The Vaasan tipped his head a little to the side. "I think our chances b-better with you out there, instead of in here with us."

"Perhaps so," Melegaunt allowed.

He peered into the fog beyond the Vaasan's tribe, trying in vain to see where the road started again. As annoying as it was in the first place not to know where he was going, the possibility of being forced to turn back before he found out absolutely vexed him.

"Where does this road lead? To Delhalls or Moorstown?"

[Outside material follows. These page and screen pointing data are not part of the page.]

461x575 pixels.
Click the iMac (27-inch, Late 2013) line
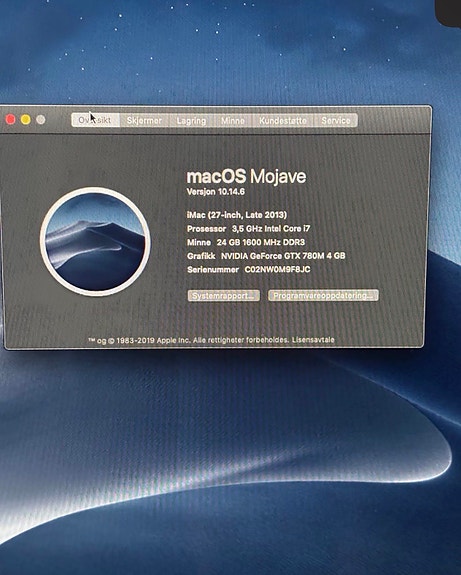(237, 215)
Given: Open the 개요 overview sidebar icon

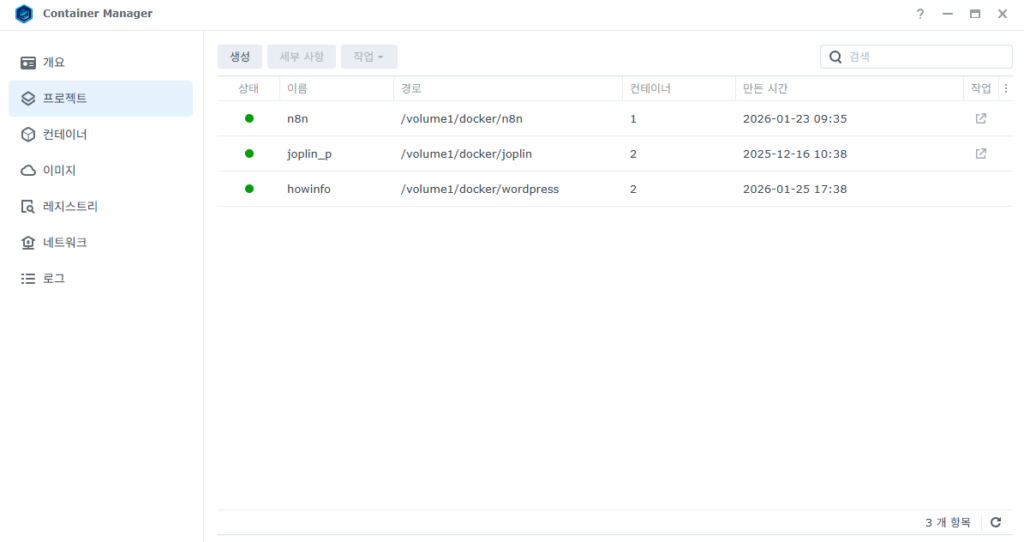Looking at the screenshot, I should [28, 63].
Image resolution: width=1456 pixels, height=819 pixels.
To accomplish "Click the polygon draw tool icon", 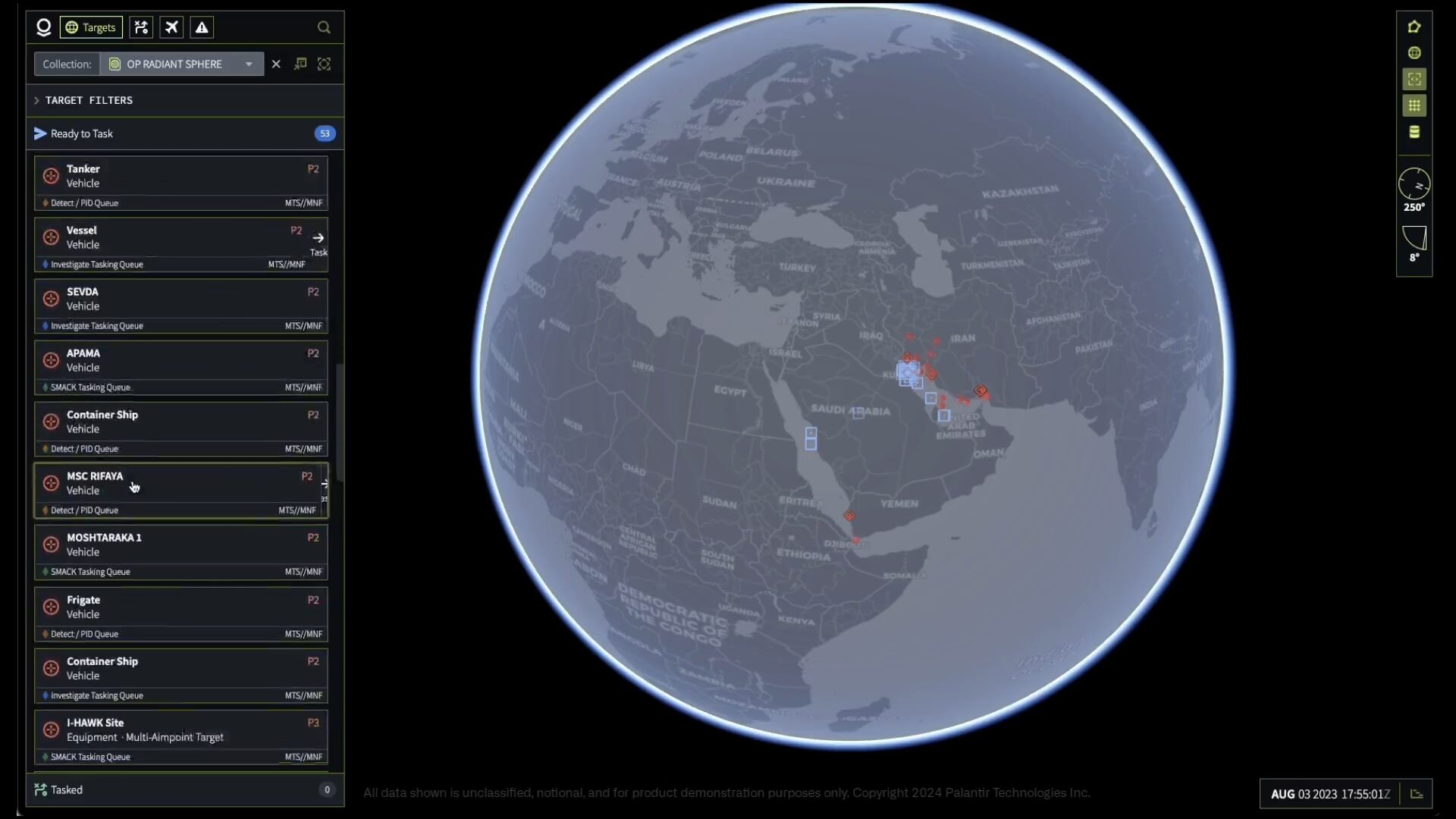I will [x=1414, y=27].
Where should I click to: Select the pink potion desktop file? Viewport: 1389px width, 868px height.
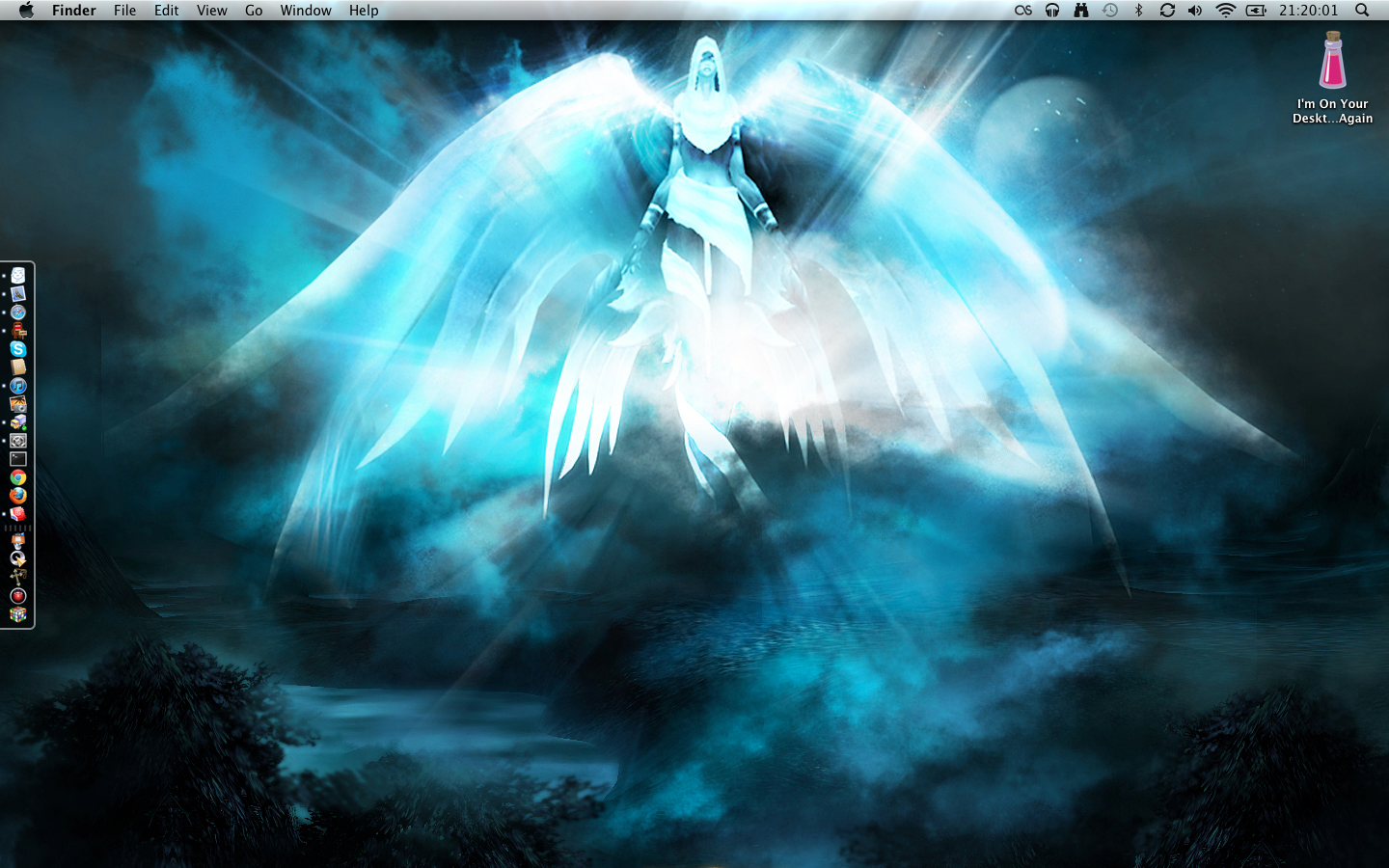coord(1332,61)
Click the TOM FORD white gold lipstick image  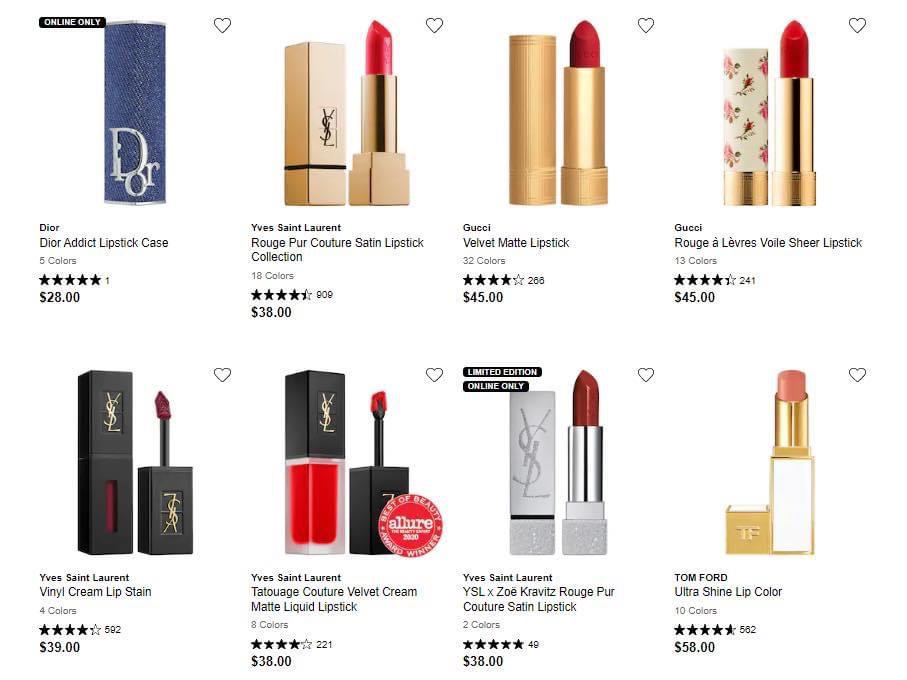tap(770, 463)
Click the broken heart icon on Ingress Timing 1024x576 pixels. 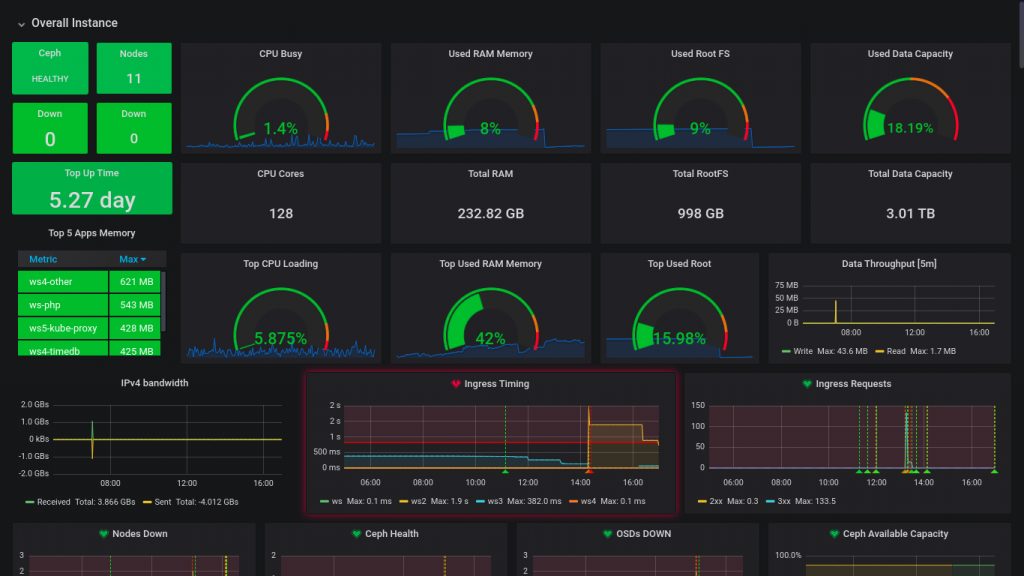coord(456,384)
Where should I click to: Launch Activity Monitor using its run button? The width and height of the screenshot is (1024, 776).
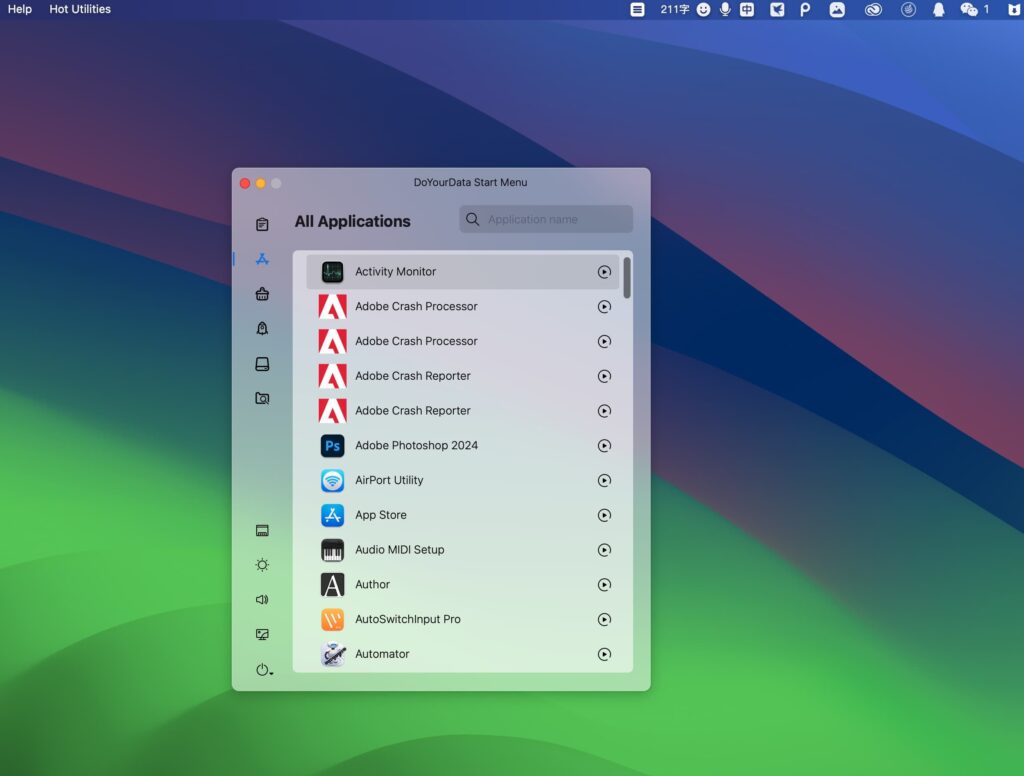[x=604, y=271]
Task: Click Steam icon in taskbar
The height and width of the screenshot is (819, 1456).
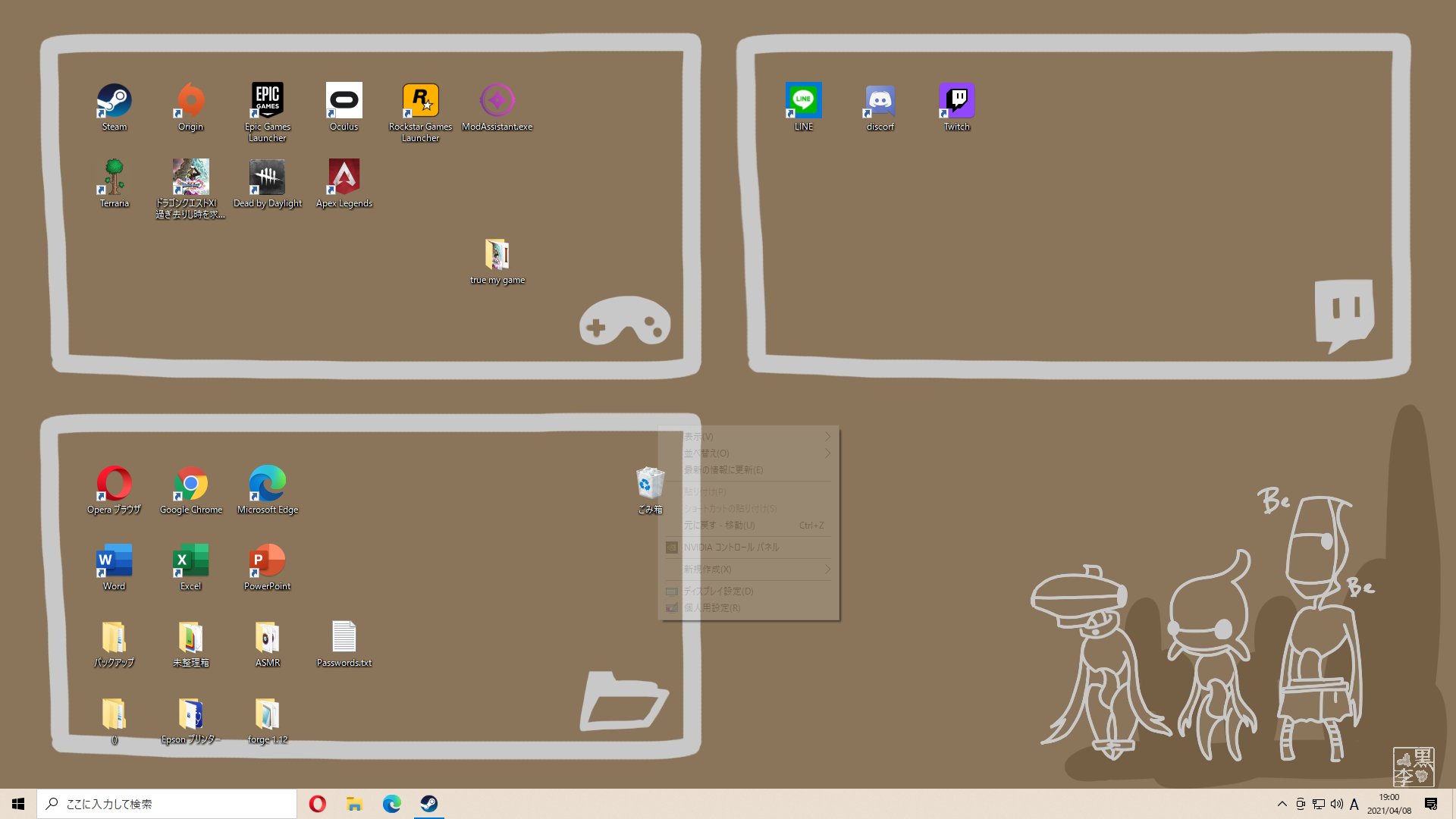Action: pyautogui.click(x=428, y=804)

"Where d-does the road lead?" the Vaasan stammered, his voice sharp with disbelief and anger. "What about my people? After I saved you, y-you are not going to help us?" "Of course I'm going to help you. I'll do everything I can," Melegaunt said. Somewhere deeper in the fog, another Vaasan screamed and sank beneath the bog with a cold slurp. "You might, uh, disappear before I pull you free. If that happens, I'd still like to know where this road leads."

"If that happens, the knowledge w-will do you no good," the Vaasan growled. "Your only hope of reaching your d-destination is to rescue my clan, so that we can guide you wherever you are going."

"Something is dragging your tribe under one-by-one and you are trifling over details?" Melegaunt demanded. He pulled his black dagger, then dropped to his hands and knees and began to probe the logs ahead for rot. "This is no time to negotiate. I won't abandon you."

Then your patience will be rewarded," the Vaasan said firmly.

Melegaunt looked up, his brow furrowed into a deliberate scowl. "Am I to understand you don't trust me?" "I trust you to try harder if you have n-need of us." "An answer as slippery as the bog in which you are mired," Melegaunt snapped. "If I am successful, you will have no need of me. How can I trust you to guide me then?"

"You have the word of Bodvar, leader of the Moor Eagle Clan," the Vaasan said. "That is all the trust you need."

"Trust has different meaning for outsiders than for Vaasans, I see," Melegaunt grumbled, "but I warn you, if you go back on your promise…"

"You have nothing to fear on that account," Bodvar said. "You have but to keep yours, and I will keep mine."

"I have heard that before," Melegaunt muttered, "far too many times."